В раздражении Матвей отшвырнул ручку, и пластиковый корпус хрустнул, разбиваясь о стену. Отодвинувшись от стола, мужчина подошёл к окну. Вцепившись в подоконник, он смотрел, как потоки дождя вычерчивают неровные линии на стекле.

Он видел своего врага. Он знал о нем всё, что только можно. Но не мог его остановить. Он не мог его убить. Вцепиться в глотку, разорвать… Ярость постепенно заполняла всё внутри. Схватив стоящий рядом сломанный стул, он с рычанием разбил его о стену. Это помогло хоть немного справиться с приступом раздражения. Прислонившись лбом к холодному стеклу, Матвей вглядывался в капли дождя, будто надеялся рассмотреть в них ответ. А видел только кривые усмешки над всеми его попытками. Над работой всего научного центра.

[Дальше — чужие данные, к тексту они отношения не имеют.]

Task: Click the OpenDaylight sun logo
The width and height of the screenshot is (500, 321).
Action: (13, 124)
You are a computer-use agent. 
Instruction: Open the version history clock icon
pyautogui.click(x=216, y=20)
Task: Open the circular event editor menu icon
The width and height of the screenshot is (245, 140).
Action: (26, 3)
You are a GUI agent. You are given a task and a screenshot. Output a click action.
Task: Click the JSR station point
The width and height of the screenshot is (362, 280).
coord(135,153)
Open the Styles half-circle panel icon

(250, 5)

Весна выдалась дождливой. Изменённые деревья уже не просто обступали высокий забор, они взламывали его ветками, пробивались корнями, разбивали стремительно растущими стволами. Мечта зелёных постепенно исполнялась — планета вновь покрывалась лесами. Зарастали проплешины полей, деревень, мелких городов. Да и крупным оставалось не столь долго, учитывая, как быстро стали изменяться люди. Как много попадалось на зуб озверевшим. На улицу теперь выходить можно было только парами, чуть что снимать оружие с предохранителя и стрелять на поражение. Такая нервная обстановка иногда приводила к случайным жертвами. Из последних экспедиций в Москву за продовольствием, боеприпасами и топливом вернулись не все. В списке, висящем перед входом в столовую, всё больше имен оказывались зачеркнутыми. И отметок красными чернилами, отмечавших измененных, становилось уже не меньше, чем черными — перечеркивающих умерших в человеческом сознании. Недавно появилось несколько синих, означавших смерть после неудачных экспериментов по введению себе опытного препарата.

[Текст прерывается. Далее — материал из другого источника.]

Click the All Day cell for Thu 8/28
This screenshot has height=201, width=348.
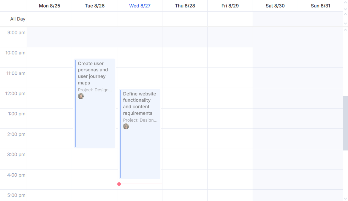(x=185, y=19)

Из-за плохо контролируемых приступов ярости люди старались держаться по одному, занимать отдельное помещение. Это давало шанс сдержаться, уничтожив лишь предметы мебели. Все уже перестали реагировать на грохот из соседней комнаты. Обязательные пятиминутки отменили. Собрания назначались крайне редко. Особо неустойчивым запретили спускаться в столовую, а еду оставляли под дверью. Добровольное заключение в камерах-одиночках…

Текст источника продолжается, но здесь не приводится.